> [EXERCISE]
From the listing below, retype exactly the line holding "You are a GUI", the line holding "Task: Open the Simulation", and the lines between them; skip everything else.

> [MATERIAL SHOWN]

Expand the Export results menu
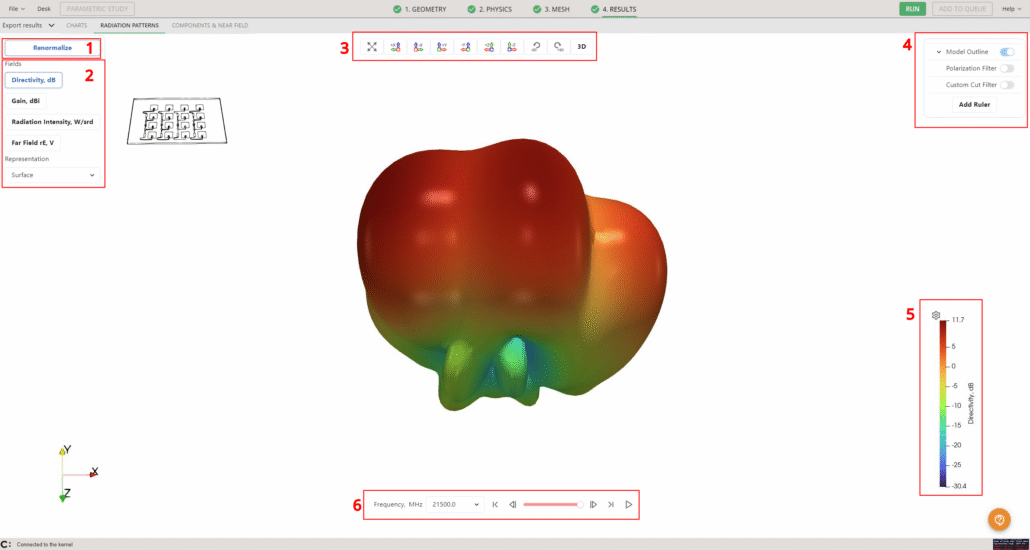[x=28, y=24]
---
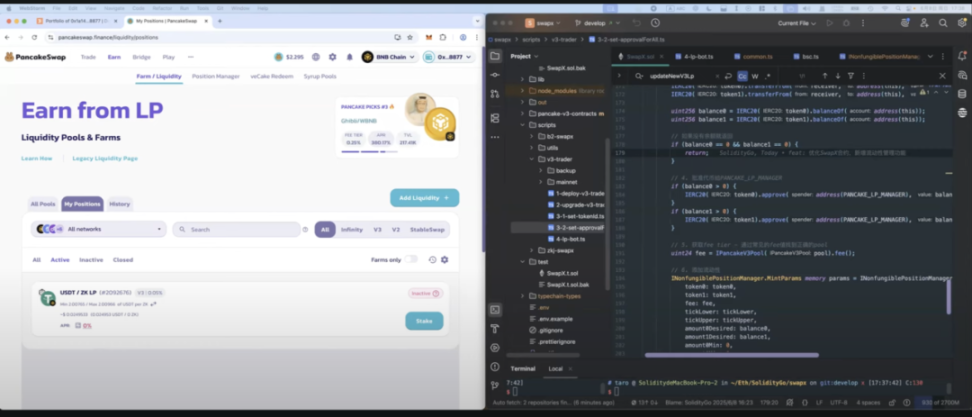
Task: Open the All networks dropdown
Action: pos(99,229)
--
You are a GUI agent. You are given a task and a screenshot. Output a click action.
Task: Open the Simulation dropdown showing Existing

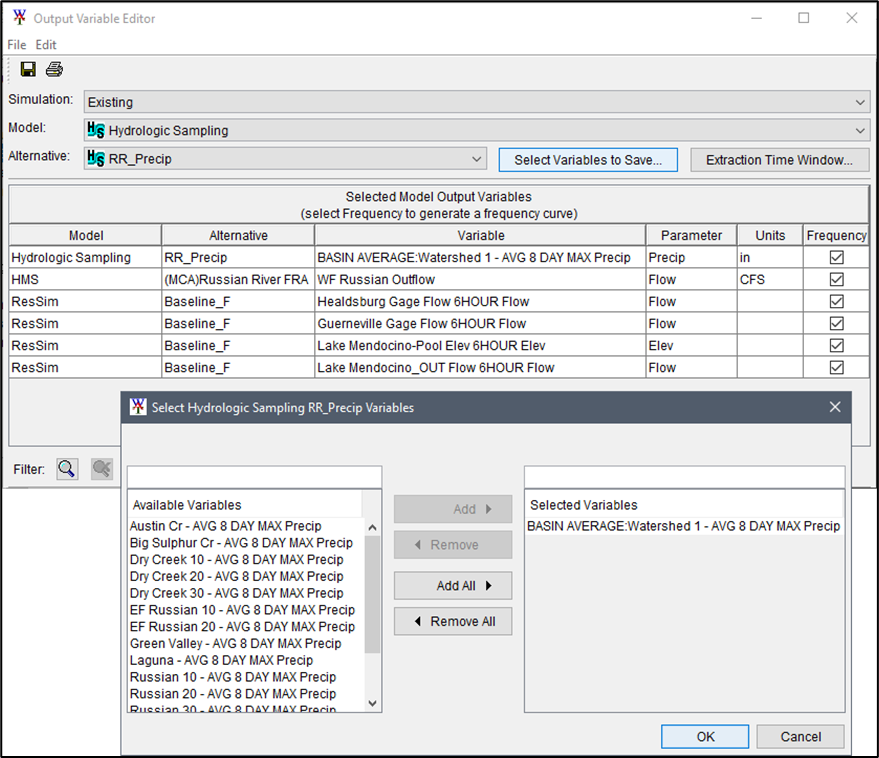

> [EXERCISE SOLUTION]
You are a GUI agent. You are given a task and a screenshot. Output a click action.
Task: Open the Simulation dropdown showing Existing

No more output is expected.